#### REQUIRED TASKS
1) Answer these questions from the text on Xinjiang, one line each:
(a) How many countries signed the letter criticizing China's mass detention program?
(b) Which two Muslim-majority governments does the text name as defending China?
(c) In what year did the UN human-rights office issue its assessment?
2) Summarize the text on Xinjiang in two sentences.
3) Reproduce the part of the text on Xinjiang starting at "The United Nations" and ending at "crimes against humanity.".

#### STUDY TEXT
------------------------------------------------------------------------

In 2019, The Diplomat captured the global politics around Xinjiang with unusual clarity. Twenty-two countries signed a letter criticizing China’s mass detention program, while thirty-seven countries defended Beijing’s policies. The critical letter raised concern over arbitrary detention, widespread surveillance, and restrictions targeting Uyghurs and other minorities. The pro-China letter repeated Beijing’s line that the camps were “vocational education and training centers.” Strikingly, no Muslim-majority state signed the critical letter, while several Muslim-majority governments, including Pakistan and Saudi Arabia, defended China.

That 2019 divide remains relevant today because it showed that Xinjiang was never only a human-rights issue. It was also a test of international courage. Many states saw the evidence but calculated the cost of speaking. Others treated China’s narrative as a shield for their own authoritarian practices. The result was a diplomatic silence that helped Beijing normalize a terrifying principle: that a state can redefine an entire minority community as a security problem and then demand applause for “solving” it. 

The United Nations Office of the High Commissioner for Human Rights later confirmed the seriousness of what victims, researchers, journalists, and families had been saying for years. Its 2022 assessment found that serious human-rights violations had been committed in Xinjiang under China’s counterterrorism and counter-extremism policies, with discriminatory effects on Uyghurs and other predominantly Muslim communities. The report concluded that the scale of arbitrary and discriminatory detention may constitute international crimes, particularly crimes against humanity.

------------------------------------------------------------------------

#### GIVEN DATA
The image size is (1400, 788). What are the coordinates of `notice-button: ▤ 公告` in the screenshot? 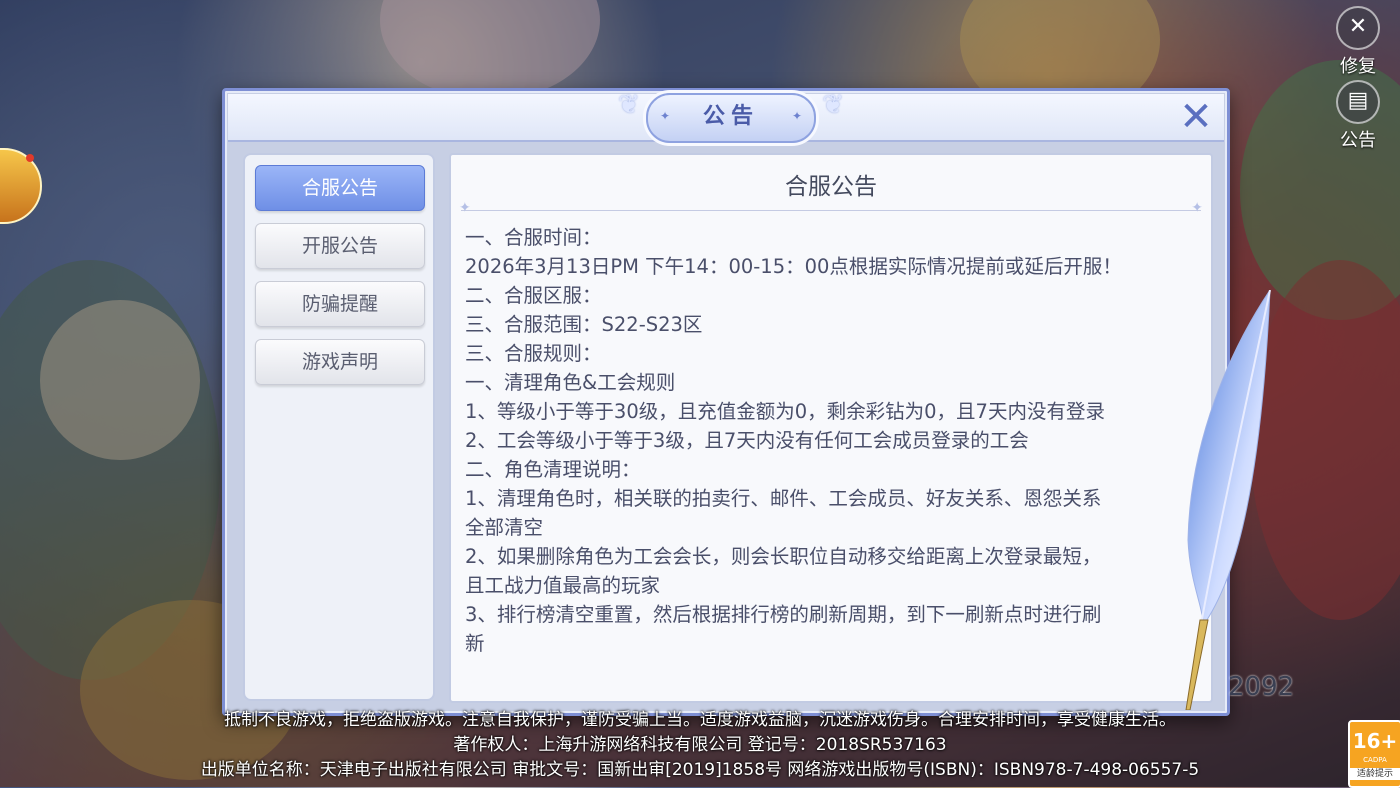 It's located at (1358, 116).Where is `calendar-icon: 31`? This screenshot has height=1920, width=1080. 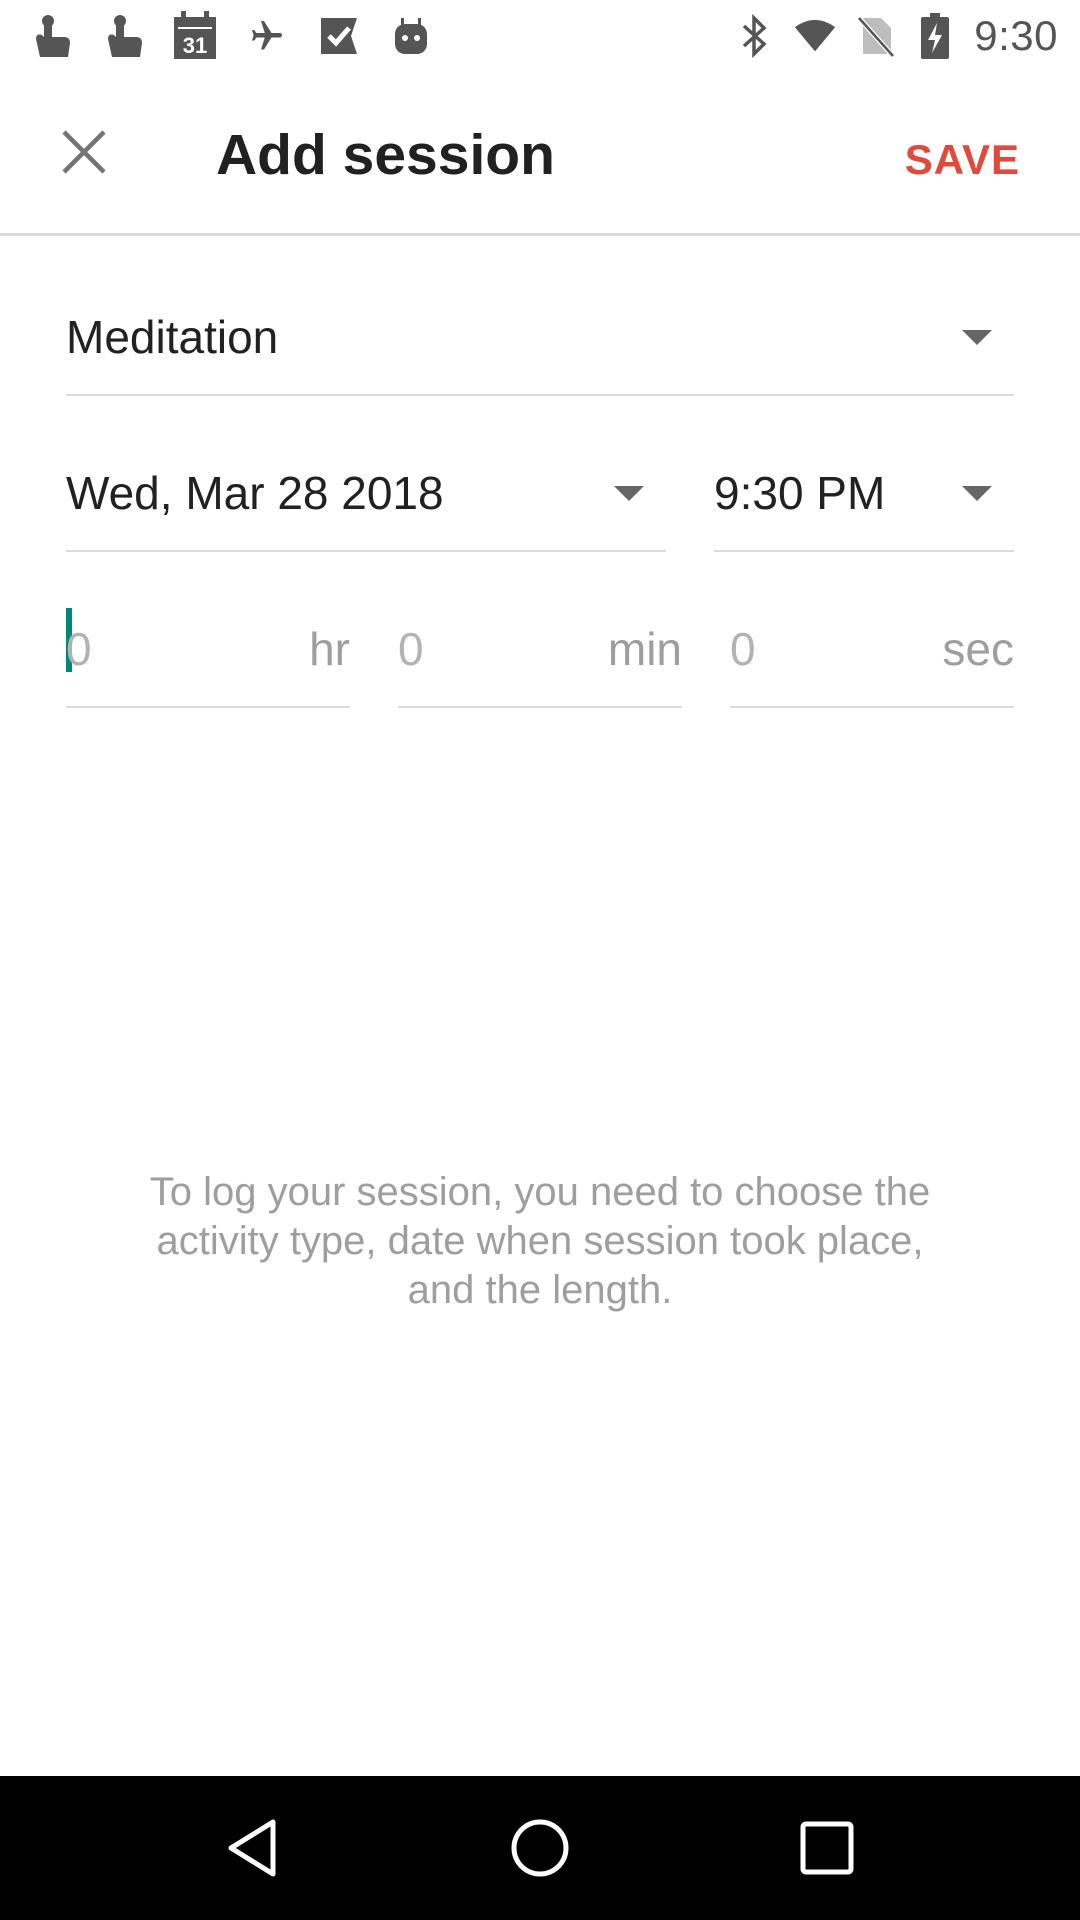 calendar-icon: 31 is located at coordinates (195, 36).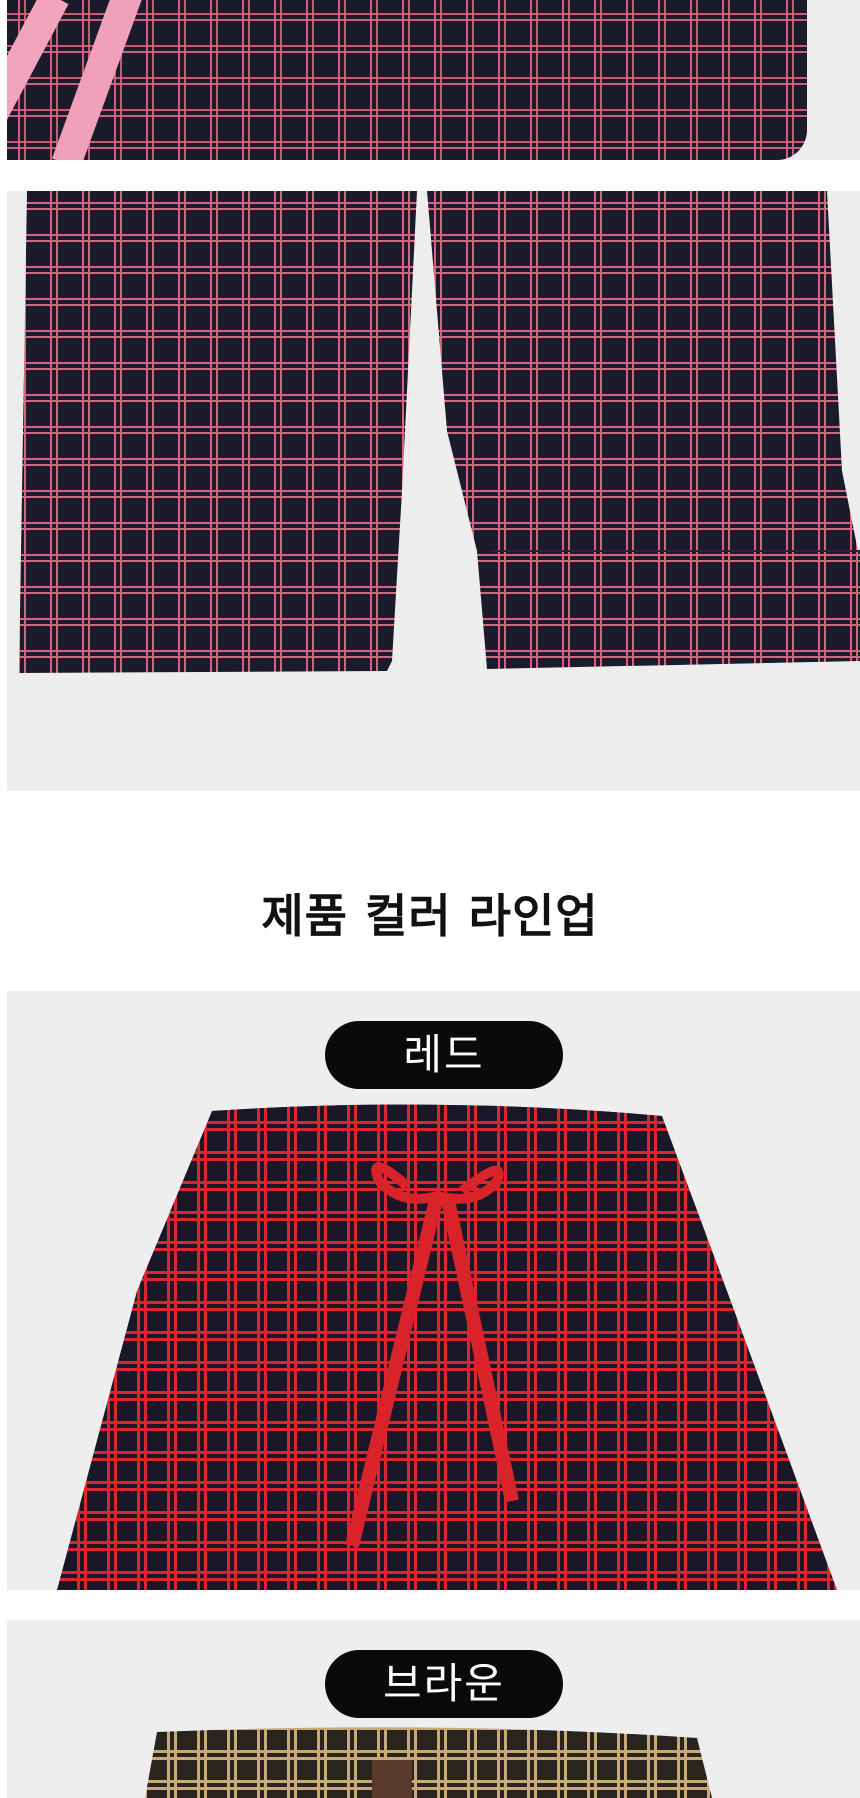 The height and width of the screenshot is (1798, 860). Describe the element at coordinates (444, 1684) in the screenshot. I see `color-badge-brown: 브라운` at that location.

------------------------------------------------------------------------

#### EXERCISE RESPONSES
1)
(a) Twenty-two
(b) Pakistan and Saudi Arabia
(c) 2022

2) In 2019, twenty-two countries signed a letter criticizing China's mass detention program in Xinjiang, while thirty-seven defended Beijing, and no Muslim-majority state signed the critical letter. A 2022 assessment by the UN human-rights office found that serious human-rights violations had been committed in Xinjiang and concluded that the scale of arbitrary and discriminatory detention may constitute international crimes, particularly crimes against humanity.

3)
The United Nations Office of the High Commissioner for Human Rights later confirmed the seriousness of what victims, researchers, journalists, and families had been saying for years. Its 2022 assessment found that serious human-rights violations had been committed in Xinjiang under China’s counterterrorism and counter-extremism policies, with discriminatory effects on Uyghurs and other predominantly Muslim communities. The report concluded that the scale of arbitrary and discriminatory detention may constitute international crimes, particularly crimes against humanity.